* [TASK DESCRIPTION]: Reproduce every line from the start of the rows below through the line with "coord(410,280)", requests included, but scale the click coordinates in the answers by 2.35, rounding each to a whole number with halves going up.

* [DATA IN THIS EXERCISE]:
━━━━━━━━━━

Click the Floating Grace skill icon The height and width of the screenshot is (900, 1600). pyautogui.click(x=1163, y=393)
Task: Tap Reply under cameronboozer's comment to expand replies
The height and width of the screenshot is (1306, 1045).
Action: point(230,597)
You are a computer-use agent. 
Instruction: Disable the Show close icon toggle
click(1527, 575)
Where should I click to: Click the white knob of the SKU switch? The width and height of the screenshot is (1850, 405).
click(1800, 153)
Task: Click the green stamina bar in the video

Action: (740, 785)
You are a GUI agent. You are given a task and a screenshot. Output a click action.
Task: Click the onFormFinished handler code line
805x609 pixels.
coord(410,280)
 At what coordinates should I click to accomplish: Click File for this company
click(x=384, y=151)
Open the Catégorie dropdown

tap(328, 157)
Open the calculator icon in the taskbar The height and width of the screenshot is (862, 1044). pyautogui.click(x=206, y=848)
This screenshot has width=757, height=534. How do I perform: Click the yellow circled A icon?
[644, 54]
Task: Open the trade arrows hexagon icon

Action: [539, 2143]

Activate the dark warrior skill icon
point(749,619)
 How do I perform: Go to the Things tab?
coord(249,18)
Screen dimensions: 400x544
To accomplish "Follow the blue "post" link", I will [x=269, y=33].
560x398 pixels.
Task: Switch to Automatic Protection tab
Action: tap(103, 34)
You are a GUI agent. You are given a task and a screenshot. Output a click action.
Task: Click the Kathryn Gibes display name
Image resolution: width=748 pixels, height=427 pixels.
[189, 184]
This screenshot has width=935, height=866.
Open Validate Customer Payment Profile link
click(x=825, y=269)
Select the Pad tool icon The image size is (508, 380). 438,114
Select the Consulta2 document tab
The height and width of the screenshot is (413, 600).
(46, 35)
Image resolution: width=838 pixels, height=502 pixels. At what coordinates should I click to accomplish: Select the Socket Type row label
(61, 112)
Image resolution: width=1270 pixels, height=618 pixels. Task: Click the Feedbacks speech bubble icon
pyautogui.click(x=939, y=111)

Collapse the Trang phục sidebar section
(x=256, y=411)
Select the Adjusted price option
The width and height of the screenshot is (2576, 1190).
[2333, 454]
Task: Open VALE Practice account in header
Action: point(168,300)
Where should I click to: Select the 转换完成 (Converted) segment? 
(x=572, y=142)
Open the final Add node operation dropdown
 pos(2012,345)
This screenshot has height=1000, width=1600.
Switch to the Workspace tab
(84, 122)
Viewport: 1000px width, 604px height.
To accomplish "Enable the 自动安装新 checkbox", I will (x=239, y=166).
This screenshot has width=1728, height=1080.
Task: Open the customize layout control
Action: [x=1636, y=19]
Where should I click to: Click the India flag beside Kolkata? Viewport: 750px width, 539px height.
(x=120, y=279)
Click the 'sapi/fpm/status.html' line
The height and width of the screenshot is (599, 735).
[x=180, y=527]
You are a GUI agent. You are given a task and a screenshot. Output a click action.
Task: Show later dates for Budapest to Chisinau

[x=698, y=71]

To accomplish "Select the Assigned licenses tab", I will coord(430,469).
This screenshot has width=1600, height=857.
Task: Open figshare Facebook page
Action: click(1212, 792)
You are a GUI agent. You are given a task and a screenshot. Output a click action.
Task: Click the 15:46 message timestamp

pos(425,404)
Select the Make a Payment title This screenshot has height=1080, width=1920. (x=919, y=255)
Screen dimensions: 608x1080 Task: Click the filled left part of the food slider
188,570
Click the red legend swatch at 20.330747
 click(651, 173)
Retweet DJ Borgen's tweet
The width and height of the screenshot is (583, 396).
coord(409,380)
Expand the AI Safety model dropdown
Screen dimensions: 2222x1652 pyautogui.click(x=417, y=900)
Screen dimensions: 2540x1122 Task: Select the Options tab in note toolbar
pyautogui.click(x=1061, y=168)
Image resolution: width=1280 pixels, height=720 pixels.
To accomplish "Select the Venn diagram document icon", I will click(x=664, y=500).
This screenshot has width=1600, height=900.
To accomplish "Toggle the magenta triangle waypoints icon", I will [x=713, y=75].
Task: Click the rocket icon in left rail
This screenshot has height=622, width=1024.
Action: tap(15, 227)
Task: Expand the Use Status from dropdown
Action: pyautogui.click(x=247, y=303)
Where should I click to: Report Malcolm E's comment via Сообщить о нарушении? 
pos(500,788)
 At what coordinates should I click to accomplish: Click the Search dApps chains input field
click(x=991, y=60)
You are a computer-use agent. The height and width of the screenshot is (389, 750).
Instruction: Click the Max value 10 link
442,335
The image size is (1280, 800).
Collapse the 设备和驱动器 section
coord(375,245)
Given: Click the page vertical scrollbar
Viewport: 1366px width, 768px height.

━━━━━━━━━━

* [WRITTEN SOLUTION]:
Click the Floating Grace skill icon The height and width of the screenshot is (900, 1600). pyautogui.click(x=2733, y=924)
Task: Tap Reply under cameronboozer's comment to expand replies
The height and width of the screenshot is (1306, 1045).
Action: point(541,1403)
You are a computer-use agent. 
Instruction: Disable the Show close icon toggle
click(3588, 1351)
Where should I click to: Click the white knob of the SKU switch? The width and height of the screenshot is (1850, 405).
click(4230, 360)
Task: Click the green stamina bar in the video

Action: (1739, 1845)
You are a GUI agent. You are given a task and a screenshot. Output a click action.
Task: Click the onFormFinished handler code line
805x609 pixels.
coord(964,658)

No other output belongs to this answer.